Die Arbeitgeber befürchten im Falle der Einführung eines Mindestlohns, der das Lohnniveau für die unteren Beschäftigungsgruppen auf 22 Franken erhöht, Wettbewerbsnachteile und den Verlust von Arbeitsplätzen. Befürworter der Initiative setzen auf die Anpassungsfähigkeit der Betriebe und gehen von einem positiven Effekt auf den Binnenkonsum der Volkswirtschaft aus, da das zusätzliche Geld bei Niedriglohnempfängern meist auch direkt wieder in den lokalen Konsum fliesst. Letztendlich ginge es bei der Volksabstimmung aber darum, ob jemand, der Vollzeit arbeitet, auch von seiner Arbeit würdig leben kann.
Sollen 22 Kampfjets des Typs Gripen angeschafft werden?
Bei der Volksinitiative geht es vor allem um die Frage ob die Schweiz 22 Saab Gripen Kampfflugzeuge anschaffen soll. Verteidigungsminister Ueli Maurer fordert den Kauf der Jets, um "die Interventionskapazitäten der Luftwaffe nachhaltig zu sichern". Gegner der Initiative meinen, die Flotte der 32 F/A-18 Jets reicht aus, um die Lufthoheit zu sichern. Angefacht wird die Diskussion durch den Fall der Entführung eines Linien-Flugzeugs nach Genf am 16. Februar 2014. Der Flieger wurde durch französische und italienische Kampfjets abgefangen und begleitet, während die Schweizer Luftwaffe durch Abwesenheit glänzte – der Vorfall ereignete sich ausserhalb der üblichen Bürozeiten.

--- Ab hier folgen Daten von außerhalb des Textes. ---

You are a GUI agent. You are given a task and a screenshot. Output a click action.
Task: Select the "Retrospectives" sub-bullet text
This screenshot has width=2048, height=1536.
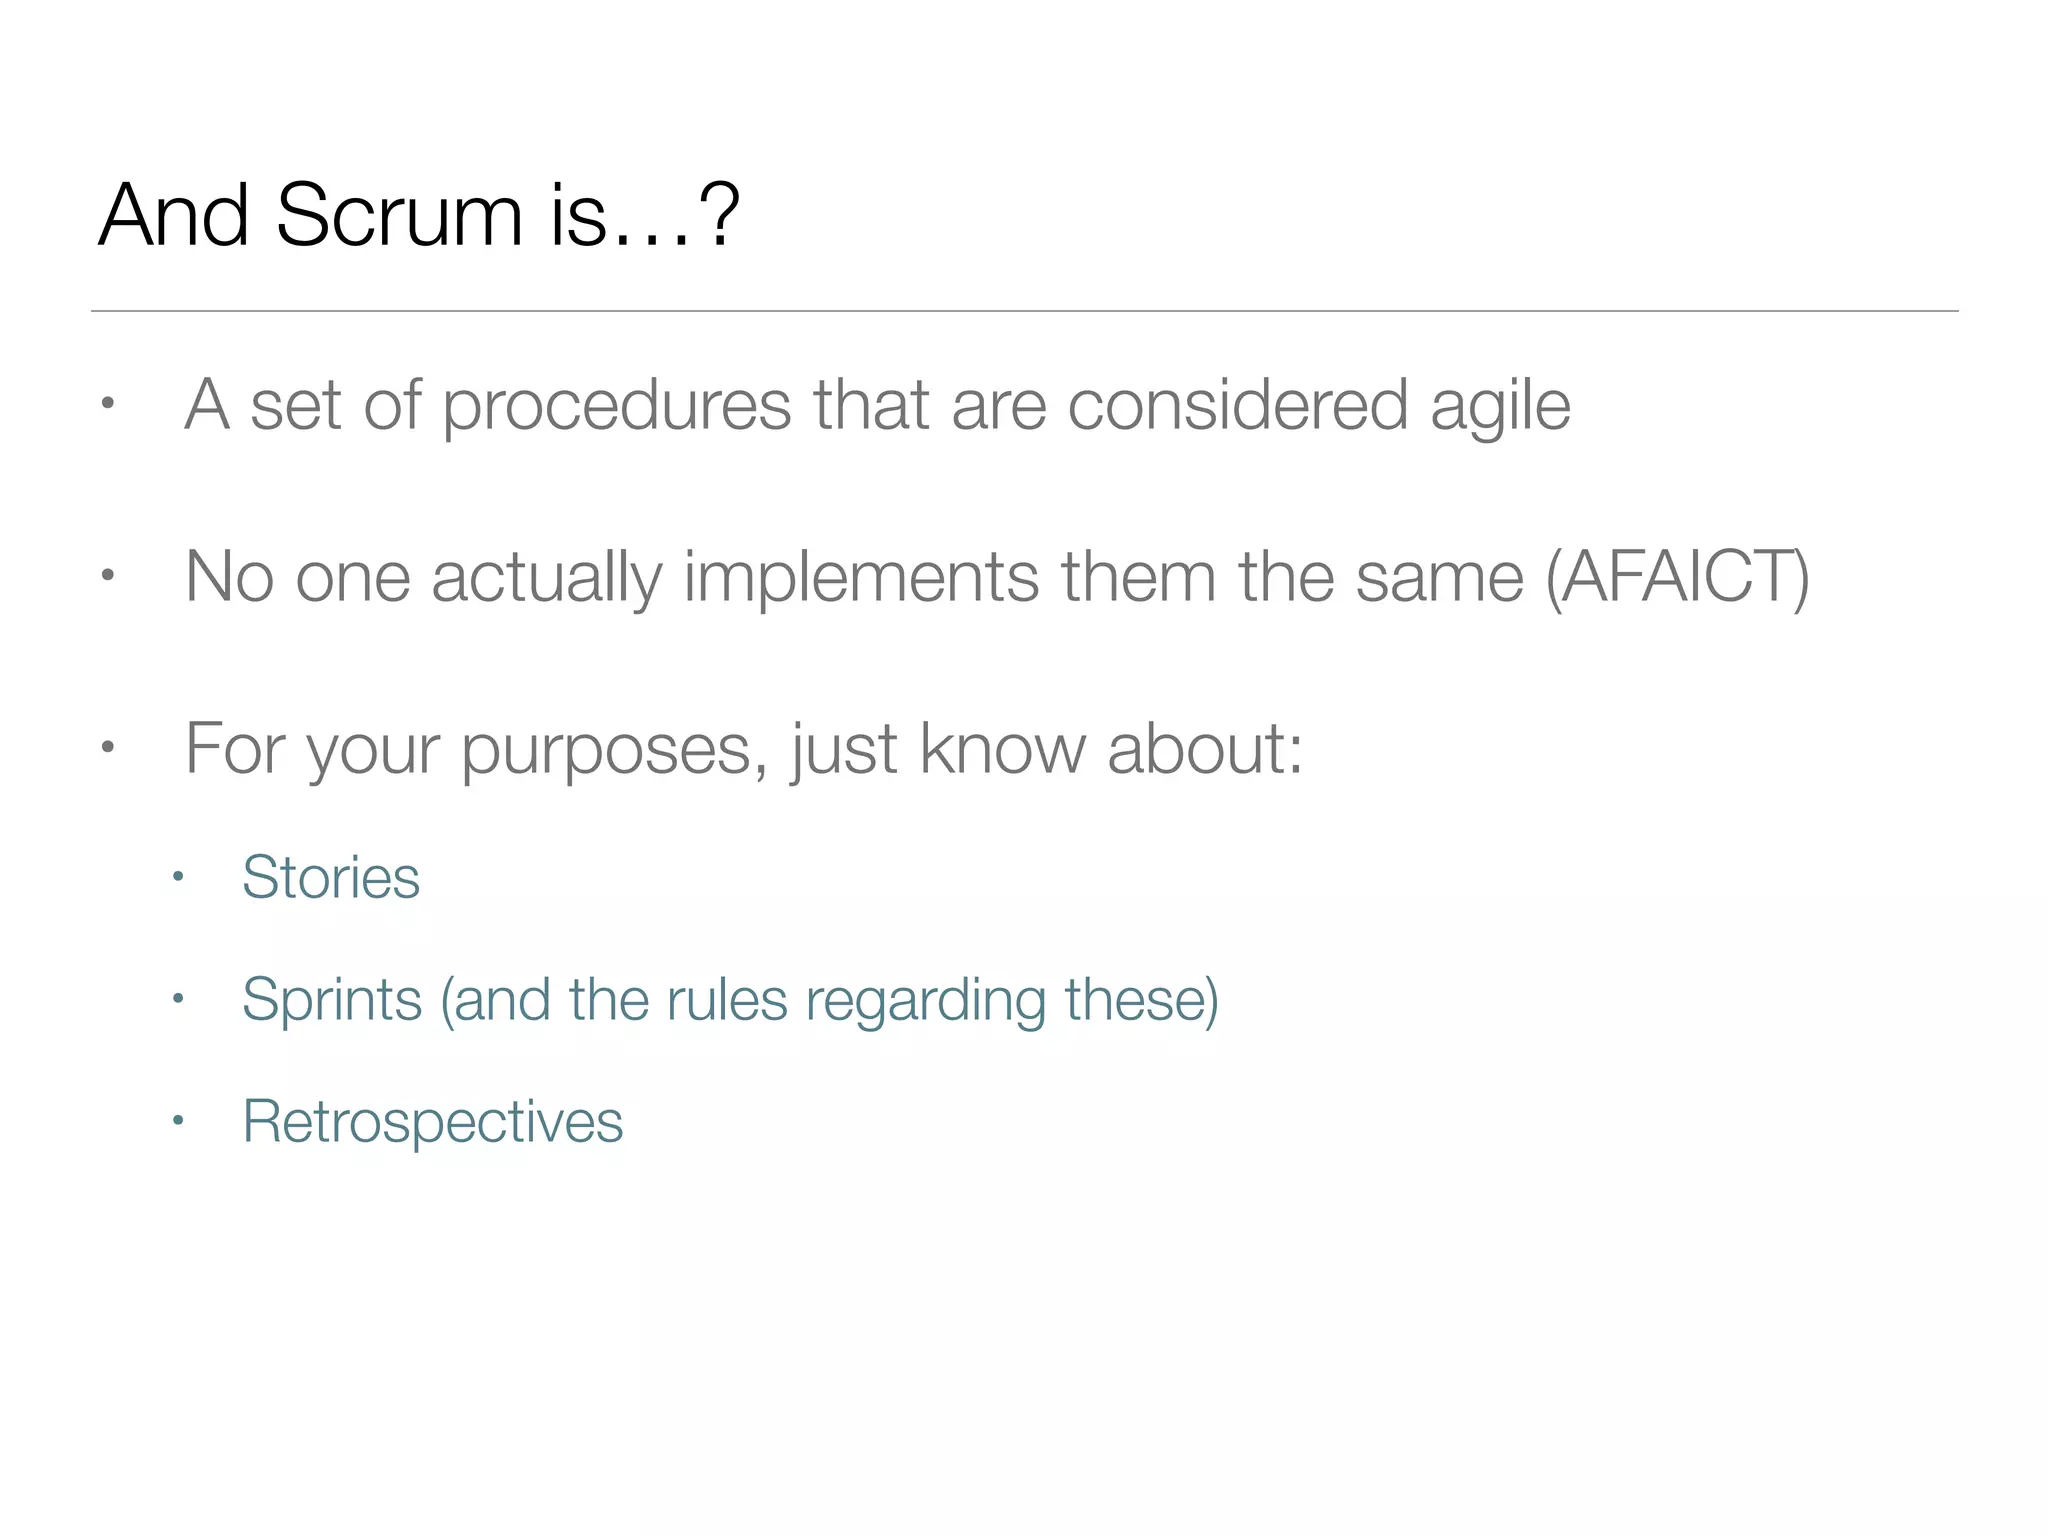(432, 1122)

Nun sollen mehr Geld und mehr Personal helfen, ab 2020 rund um die Uhr einsatzfähig zu sein.
Der Verteidigungsminister möchte nun aber auch zusätzlich Mittel für den Kauf der 22 Gripen-Kampf-Jets, während die Gegner sagen, dass die mit 400 Millionen Franken modernisierten 32 F/A-18 Jets vollkommen ausreichten. Schliesslich komme auch das doppelt so grosse Österreich mit 15 Flugzeugen aus. Einige Luftfahrtexperten halten die Neuanschaffung hingegen für sinnvoll, da die bestehende Flotte von 32 F/A-18 Flugzeugen bei erweiterter Einsatzfähigkeit auch mehr Wartung benötigen und daher bei einer Bereitschaft rund um die Uhr nur für drei Wochen ausreichen würde.

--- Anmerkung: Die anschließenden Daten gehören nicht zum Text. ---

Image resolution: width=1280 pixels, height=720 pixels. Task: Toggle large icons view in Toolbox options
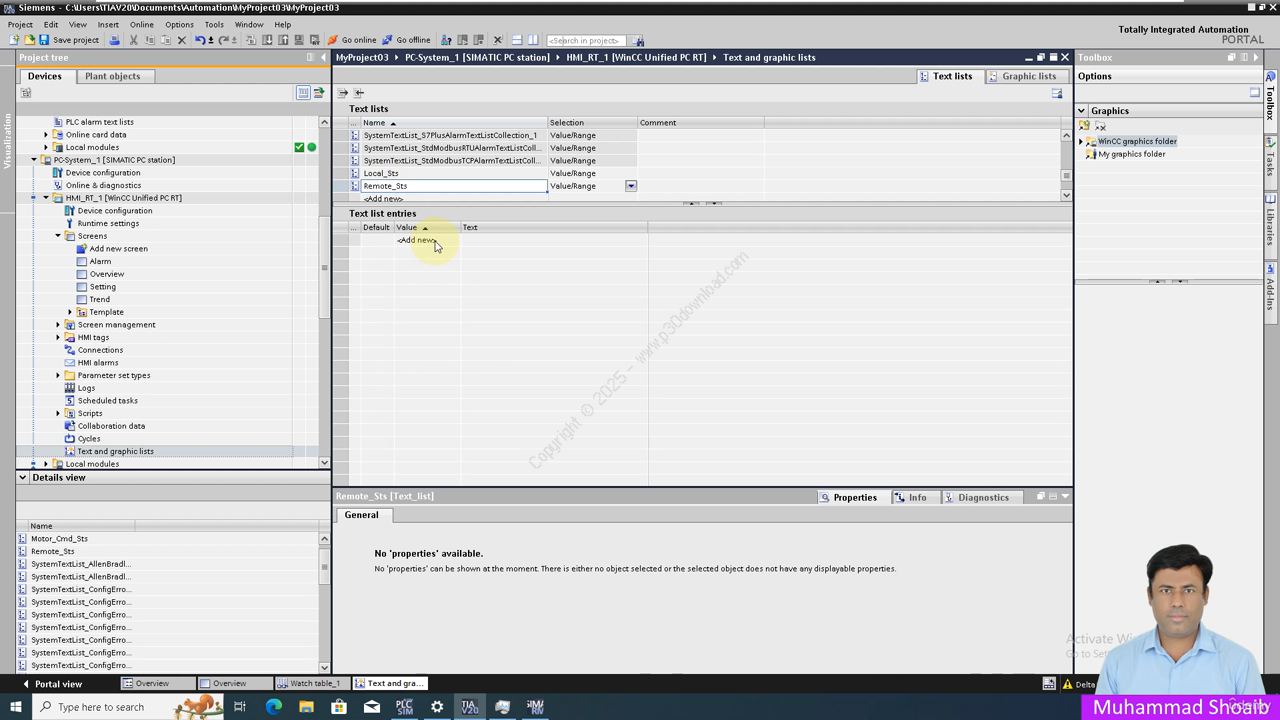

Schliesslich gibt es jedoch auch Diskussion um den zu beschaffenden Flugzeugtyp: Während Bundesrat und Parlament den schwedischen Gripen vorziehen, wollen andere Befürworter lieber den Eurofighter oder den französischen Rafaele anschaffen. Auch die Frage, ob die Schweiz ihre Luftraumüberwachung nicht auch an Frankreich oder Italien abgeben könne, stand im Raum – die Kooperation habe ja auch beim letzten Mal gut funktioniert. Dies steht jedoch am 18. Mai erst einmal nicht zur Debatte – hier geht es nur um die 22 zusätzlichen Gripen-Jets, bei der das Schweizer Stimmvolk nun das letzte Wort haben wird.